Page 4 of 4 — ← Prev page 1 2 3 [4]

#40912

On Fri, Mar 8, 2013 at 1:31 PM, Νίκος Γκρ33κ <nikos.gr33k@gmail.com> wrote:
> Thank you very much for pointing my flaws once again!
>
> I cant beleive how easy you hacked the webserver again and be able to read my cgi scripts source and write to cgi-bin too!
>
> I have added extra security by following some of your advice, i wonder if youc an hack it again!
>
> Fell free to try if i'am not tiring you please!

That seems to be better, although I want to stress that I did not try
very hard.  It's possible that somebody with more patience and
imagination than myself might still find a way to fool your
validation.

[toc] | [prev] | [next] | [standalone]

#40917

Τη Σάββατο, 9 Μαρτίου 2013 2:26:56 π.μ. UTC+2, ο χρήστης Ian έγραψε:
> On Fri, Mar 8, 2013 at 1:31 PM, Νίκος Γκρ33κ <nikos.gr33k@gmail.com> wrote:
> 
> > Thank you very much for pointing my flaws once again!
> 
> >
> 
> > I cant beleive how easy you hacked the webserver again and be able to read my cgi scripts source and write to cgi-bin too!
> 
> >
> 
> > I have added extra security by following some of your advice, i wonder if youc an hack it again!
> 
> >
> 
> > Fell free to try if i'am not tiring you please!
> 
> 
> 
> That seems to be better, although I want to stress that I did not try
> 
> very hard.  It's possible that somebody with more patience and
> 
> imagination than myself might still find a way to fool your
> 
> validation.

I'am glad the script has been made more secure after of course you enilghten me and i followed your advice. Here is what i did:


# detect how 'index.html' is called and validate values of 'htmlpage' & 'page'
if page and os.path.isfile( '/home/nikos/www/cgi-bin/' + page ):
	page = page
elif form.getvalue('show') and os.path.isfile( htmlpage ):
	page = htmlpage.replace( '/home/nikos/public_html/', '' )
else:
	page = 'index.html'

Now that you have the if structure's logic can you *still* fool the script?

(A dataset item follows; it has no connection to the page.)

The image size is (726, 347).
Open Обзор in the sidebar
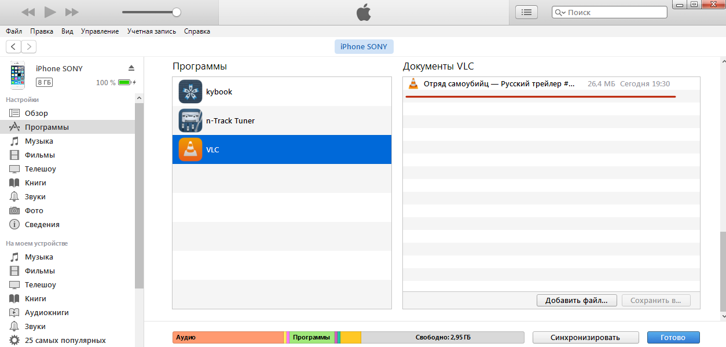click(x=36, y=114)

[toc] | [prev] | [next] | [standalone]

#40918

Τη Σάββατο, 9 Μαρτίου 2013 2:26:56 π.μ. UTC+2, ο χρήστης Ian έγραψε:
> On Fri, Mar 8, 2013 at 1:31 PM, Νίκος Γκρ33κ <nikos.gr33k@gmail.com> wrote:
> 
> > Thank you very much for pointing my flaws once again!
> 
> >
> 
> > I cant beleive how easy you hacked the webserver again and be able to read my cgi scripts source and write to cgi-bin too!
> 
> >
> 
> > I have added extra security by following some of your advice, i wonder if youc an hack it again!
> 
> >
> 
> > Fell free to try if i'am not tiring you please!
> 
> 
> 
> That seems to be better, although I want to stress that I did not try
> 
> very hard.  It's possible that somebody with more patience and
> 
> imagination than myself might still find a way to fool your
> 
> validation.

I'am glad the script has been made more secure after of course you enilghten me and i followed your advice. Here is what i did:


# detect how 'index.html' is called and validate values of 'htmlpage' & 'page'
if page and os.path.isfile( '/home/nikos/www/cgi-bin/' + page ):
	page = page
elif form.getvalue('show') and os.path.isfile( htmlpage ):
	page = htmlpage.replace( '/home/nikos/public_html/', '' )
else:
	page = 'index.html'

Now that you have the if structure's logic can you *still* fool the script?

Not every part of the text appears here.